A poll conducted by The Independent Women’s Forum last year reported 91 percent of women interviewed from colleges all over the country said a rampant hook-up culture exists on their campuses. The poll defined hooking up as anything from kissing to having sex with few expectations afterward.

According to most male and female students interviewed, GW is no exception.

Sophomore Shannon Arts said, while she believes relationships have their benefits, right now she is interested in having fun.

“I’m too busy now to deal with the extra stuff that goes along with relationships,” Arts said. “I want to have fun; monogamy is a good thing, but less serious is also good.”

Students said formal dates are becoming more and more rare as a culture of casual relationships sweeps the country.

“This is the only time in your life that you’re with everyone your own age,” junior Orlando Hill said. “Five years from now, we’ll all be working at companies with 50-year-olds. I think you should be young and have fun while you can.”

Freshman Katie Carguilo said most people she knows date in big groups.

“Six people will go out and two will be on a date,” Carguilo said. “It’s like the rest are there for moral support.”

Carguilo said she thinks hooking up can be dangerous, especially when someone involved becomes attached.

“People say they are just looking for fun, but they can get into things they cannot handle emotionally,” Carguilo said.

Senior Therese Lizardo said formal dates occur at GW, but hooking up is prevalent.

“On special occasions people go out on dates, but mostly people go out with big groups,” Lizardo said.

Senior Gina Nunez agreed students do go out on dates every once in a while.

“I think people sometimes do the dinner and a movies thing,” Nunez said. “If two people want to be close, they can’t spend all their time in big groups.”

Nunez said she believes freshmen and sophomores on campus experiment with casual relationships, while older students search for more serious romances.

Senior Rishi Dezai disagreed that freshman are only looking for fun. “Before coming to GW I think a lot of freshman believe they are going to be involved in a serious relationship,”Dezai said. “When it does not happen right away, they start looking for ways to have fun.”

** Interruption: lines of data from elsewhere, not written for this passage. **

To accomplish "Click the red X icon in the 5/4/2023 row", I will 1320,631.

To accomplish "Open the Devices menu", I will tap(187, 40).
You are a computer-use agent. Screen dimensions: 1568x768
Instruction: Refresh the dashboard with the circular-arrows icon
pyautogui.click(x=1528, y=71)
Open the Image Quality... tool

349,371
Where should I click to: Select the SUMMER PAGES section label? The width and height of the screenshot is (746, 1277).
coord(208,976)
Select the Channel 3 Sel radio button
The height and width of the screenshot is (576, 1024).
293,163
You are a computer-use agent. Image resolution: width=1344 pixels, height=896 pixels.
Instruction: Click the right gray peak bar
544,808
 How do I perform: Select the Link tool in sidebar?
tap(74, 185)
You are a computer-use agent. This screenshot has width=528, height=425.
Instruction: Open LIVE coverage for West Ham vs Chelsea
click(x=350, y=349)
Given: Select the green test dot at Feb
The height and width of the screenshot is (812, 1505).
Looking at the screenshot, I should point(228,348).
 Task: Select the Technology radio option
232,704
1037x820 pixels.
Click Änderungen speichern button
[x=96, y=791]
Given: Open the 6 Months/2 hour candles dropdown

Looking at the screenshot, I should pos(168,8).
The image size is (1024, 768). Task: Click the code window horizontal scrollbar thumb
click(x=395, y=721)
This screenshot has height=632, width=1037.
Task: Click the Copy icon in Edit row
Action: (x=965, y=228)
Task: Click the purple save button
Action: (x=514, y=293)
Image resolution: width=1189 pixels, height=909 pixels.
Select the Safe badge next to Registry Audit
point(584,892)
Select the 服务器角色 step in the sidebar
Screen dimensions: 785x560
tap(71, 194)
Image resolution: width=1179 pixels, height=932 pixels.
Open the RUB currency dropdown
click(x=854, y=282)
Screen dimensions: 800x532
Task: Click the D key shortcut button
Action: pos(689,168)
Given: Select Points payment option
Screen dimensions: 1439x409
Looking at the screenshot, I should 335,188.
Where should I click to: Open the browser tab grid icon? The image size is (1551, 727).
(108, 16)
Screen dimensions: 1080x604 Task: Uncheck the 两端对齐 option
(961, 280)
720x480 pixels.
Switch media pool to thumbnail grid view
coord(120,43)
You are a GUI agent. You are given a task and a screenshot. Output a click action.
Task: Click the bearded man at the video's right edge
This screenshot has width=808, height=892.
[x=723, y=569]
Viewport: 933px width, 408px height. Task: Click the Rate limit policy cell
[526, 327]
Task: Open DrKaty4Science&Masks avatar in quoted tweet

Famed by the legendary “most-promiscuous-dorm” Playboy ranking, Thurston Hall is still hook-up central, according to freshmen.

Most freshmen interviewed for this story said they would rather have an occasional fling than be part of something serious and lasting.

Freshman Mark Brown said because everyone is just getting acquainted with each other, it is hard to dive right into an exclusive commitment.

“I don’t think a relationship is possible, especially freshman year,” Brown said. “I need to go around and meet more people before I could settle into anything serious.”

An issue associated with the many incidences of hooking up in the freshman halls is the idea of “floor-cest,” or hooking up with someone on the same floor.

Most students interviewed said they do not recommend same-floor flings.

“There is so much awkwardness; it’s simply a bad idea,” Brown said.

Freshman Heather Joyce agreed jumping in the sack with a neighbor can cause problems.

“Especially a one-night stand, because it’s so rough seeing that person the next day,” Joyce said.

Students reported different causes for the disappearance of dating.

While freshman Sasha Miller said formal dates are rare in college, she prefers them. And she said she thinks most women do.

“It’s the boys,” Miller said on the reason behind growth of the hook-up culture.

Freshman Carlos Ortiz said changes in societal values could be the cause. He said the fear of rejection can also contribute to why students are not asking each other out.

Junior John Fuctola said a factor is society’s emphasis on physical appearance.

Freshman Katie Tracy gives more practical reason: “Dating can be really expensive.”